Di solito balzava fuori dal letto come una molla e infilava in un baleno mutande e calze, mentre cercava freneticamente il barattolo della crema da barba. Ma questa volta riuscì a dominare i suoi impulsi nervosi e a tenere gli occhi chiusi. Voleva gustare fino in fondo questa sensazione che si sentiva dentro, del tutto sconosciuta e così intensa da non poterla spartire neppure con gli annunci pubblicitari che coprivano le pareti del suo piccolo appartamento di scapolo.
Era semplicemente meraviglioso, decise dopo un po’. Straordinariamente, assurdamente meraviglioso!
Era come se quello non fosse più il mondo in cui da cinquant’anni scoppiavano improvvise, l’una dopo l’altra, guerre calde e fredde; in cui il Federal Bureau of Loyalty e la Divertimenti SpA governavano gli USA in nome di quel contadino ubriacone e bigotto del Presidente Robert T. Barnes, e in cui (secondo Radioluna Rossa, il satellite d’informazioni del Cremlino) si stava prendendo in considerazione un nuovo piano per lo scambio dei discendenti dei prigionieri fatti nella guerra di Corea, mezzo secolo prima.
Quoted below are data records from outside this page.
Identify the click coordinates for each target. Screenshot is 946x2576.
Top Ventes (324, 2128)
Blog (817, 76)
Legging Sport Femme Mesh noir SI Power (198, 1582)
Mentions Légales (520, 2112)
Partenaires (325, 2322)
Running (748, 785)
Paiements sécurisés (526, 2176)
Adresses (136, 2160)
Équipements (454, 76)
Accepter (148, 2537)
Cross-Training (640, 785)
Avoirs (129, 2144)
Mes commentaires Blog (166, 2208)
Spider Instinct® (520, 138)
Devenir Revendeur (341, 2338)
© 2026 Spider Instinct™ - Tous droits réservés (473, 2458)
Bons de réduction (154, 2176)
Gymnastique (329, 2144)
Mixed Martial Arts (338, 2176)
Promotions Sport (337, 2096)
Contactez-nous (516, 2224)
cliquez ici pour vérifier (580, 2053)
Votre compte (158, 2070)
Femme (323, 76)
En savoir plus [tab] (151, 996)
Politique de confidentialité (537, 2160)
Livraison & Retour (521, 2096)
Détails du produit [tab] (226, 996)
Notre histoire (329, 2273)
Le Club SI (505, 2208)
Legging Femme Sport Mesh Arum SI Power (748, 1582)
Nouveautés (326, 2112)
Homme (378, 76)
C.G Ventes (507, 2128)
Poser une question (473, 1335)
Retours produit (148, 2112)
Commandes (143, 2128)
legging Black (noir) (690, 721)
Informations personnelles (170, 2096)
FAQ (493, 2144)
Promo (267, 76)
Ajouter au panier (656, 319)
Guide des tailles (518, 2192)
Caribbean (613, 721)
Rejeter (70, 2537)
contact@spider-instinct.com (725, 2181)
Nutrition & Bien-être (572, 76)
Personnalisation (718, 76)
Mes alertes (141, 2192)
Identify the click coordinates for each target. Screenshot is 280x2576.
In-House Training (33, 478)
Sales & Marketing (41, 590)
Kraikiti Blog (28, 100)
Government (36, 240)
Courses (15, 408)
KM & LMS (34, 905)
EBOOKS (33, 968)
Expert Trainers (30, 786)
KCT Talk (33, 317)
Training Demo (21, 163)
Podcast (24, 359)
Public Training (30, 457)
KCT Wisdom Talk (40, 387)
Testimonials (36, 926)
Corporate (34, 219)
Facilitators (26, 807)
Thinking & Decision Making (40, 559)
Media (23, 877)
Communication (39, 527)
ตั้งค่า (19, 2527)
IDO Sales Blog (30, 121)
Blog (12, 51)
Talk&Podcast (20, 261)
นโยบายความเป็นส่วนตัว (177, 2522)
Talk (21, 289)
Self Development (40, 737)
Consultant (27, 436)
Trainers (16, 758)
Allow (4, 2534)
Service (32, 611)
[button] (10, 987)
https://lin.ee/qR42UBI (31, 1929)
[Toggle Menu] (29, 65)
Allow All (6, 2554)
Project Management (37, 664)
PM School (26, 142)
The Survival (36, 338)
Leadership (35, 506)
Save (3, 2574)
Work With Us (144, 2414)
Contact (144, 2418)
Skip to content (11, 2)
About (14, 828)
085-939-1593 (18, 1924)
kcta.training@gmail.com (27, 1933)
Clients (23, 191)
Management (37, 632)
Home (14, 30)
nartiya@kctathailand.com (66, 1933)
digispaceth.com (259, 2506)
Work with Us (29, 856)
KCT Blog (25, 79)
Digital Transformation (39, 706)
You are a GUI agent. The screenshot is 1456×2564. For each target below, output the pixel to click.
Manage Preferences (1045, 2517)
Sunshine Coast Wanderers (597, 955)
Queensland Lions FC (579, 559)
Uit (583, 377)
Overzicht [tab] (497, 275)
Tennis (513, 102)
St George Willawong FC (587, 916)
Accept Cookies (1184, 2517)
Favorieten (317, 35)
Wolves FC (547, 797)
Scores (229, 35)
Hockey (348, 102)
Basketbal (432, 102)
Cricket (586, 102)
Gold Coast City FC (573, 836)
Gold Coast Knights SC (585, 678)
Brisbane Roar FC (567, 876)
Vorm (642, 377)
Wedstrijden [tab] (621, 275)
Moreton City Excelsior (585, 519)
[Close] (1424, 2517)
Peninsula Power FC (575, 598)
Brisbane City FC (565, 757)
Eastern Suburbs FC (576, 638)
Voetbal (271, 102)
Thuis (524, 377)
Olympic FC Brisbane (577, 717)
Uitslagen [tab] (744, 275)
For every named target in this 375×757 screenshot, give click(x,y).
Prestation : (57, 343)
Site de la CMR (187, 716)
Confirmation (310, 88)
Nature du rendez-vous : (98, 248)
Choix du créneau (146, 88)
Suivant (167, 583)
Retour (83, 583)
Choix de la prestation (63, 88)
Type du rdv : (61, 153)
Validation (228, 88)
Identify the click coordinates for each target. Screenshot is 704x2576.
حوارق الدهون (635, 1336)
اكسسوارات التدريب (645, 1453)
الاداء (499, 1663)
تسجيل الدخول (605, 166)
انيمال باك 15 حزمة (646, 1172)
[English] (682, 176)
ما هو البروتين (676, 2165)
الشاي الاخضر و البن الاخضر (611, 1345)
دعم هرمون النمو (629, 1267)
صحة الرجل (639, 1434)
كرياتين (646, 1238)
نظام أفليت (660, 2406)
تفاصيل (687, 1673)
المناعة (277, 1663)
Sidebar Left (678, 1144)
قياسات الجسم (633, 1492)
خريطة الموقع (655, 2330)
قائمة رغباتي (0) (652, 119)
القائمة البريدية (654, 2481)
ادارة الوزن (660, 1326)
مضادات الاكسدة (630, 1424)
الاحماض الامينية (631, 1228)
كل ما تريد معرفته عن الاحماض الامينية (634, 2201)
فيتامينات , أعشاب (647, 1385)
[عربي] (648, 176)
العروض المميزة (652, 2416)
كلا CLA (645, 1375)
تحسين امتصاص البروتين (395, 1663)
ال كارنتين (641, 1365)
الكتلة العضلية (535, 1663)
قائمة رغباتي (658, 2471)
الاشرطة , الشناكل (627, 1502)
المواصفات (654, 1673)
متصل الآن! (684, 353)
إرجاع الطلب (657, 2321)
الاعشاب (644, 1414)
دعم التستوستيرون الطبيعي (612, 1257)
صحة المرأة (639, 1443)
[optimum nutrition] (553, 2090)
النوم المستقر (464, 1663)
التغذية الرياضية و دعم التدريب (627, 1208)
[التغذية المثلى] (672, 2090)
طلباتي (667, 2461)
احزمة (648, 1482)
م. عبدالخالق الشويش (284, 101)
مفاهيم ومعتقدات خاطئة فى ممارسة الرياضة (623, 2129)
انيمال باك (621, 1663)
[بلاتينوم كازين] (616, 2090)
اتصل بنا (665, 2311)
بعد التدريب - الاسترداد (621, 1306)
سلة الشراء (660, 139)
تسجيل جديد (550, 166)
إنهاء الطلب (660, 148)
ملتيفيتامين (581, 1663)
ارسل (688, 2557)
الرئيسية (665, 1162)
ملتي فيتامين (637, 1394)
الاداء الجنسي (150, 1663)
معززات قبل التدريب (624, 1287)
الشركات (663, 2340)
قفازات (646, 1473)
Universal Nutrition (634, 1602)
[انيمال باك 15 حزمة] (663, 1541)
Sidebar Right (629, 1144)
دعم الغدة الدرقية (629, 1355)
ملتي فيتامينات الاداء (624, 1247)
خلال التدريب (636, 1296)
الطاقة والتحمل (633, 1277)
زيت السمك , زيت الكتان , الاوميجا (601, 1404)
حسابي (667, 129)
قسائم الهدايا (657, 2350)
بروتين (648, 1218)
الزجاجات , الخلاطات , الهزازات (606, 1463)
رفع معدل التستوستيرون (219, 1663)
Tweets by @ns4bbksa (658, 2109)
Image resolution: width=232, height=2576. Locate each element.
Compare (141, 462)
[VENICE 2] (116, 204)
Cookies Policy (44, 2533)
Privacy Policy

Come se lui, Phil Gish, non fosse un povero diavolo che quella mattina, alle otto, aveva preso quattro pillole di sonnifero nella speranza di dimenticare, almeno per un po’, di avere perso di nuovo il posto perché c’era un robot che faceva il suo lavoro cinque volte più rapidamente e due volte più accuratamente di lui; cosa che lo aveva fatto andare in bestia, con l’unico risultato di ottenere il freddo consiglio di rivolgersi a uno psichiatra.
Fece un profondo e voluttuoso respiro. Anche l’aria aveva un sapore diverso, come se contenesse qualche meraviglioso composto che allontanava le preoccupazioni.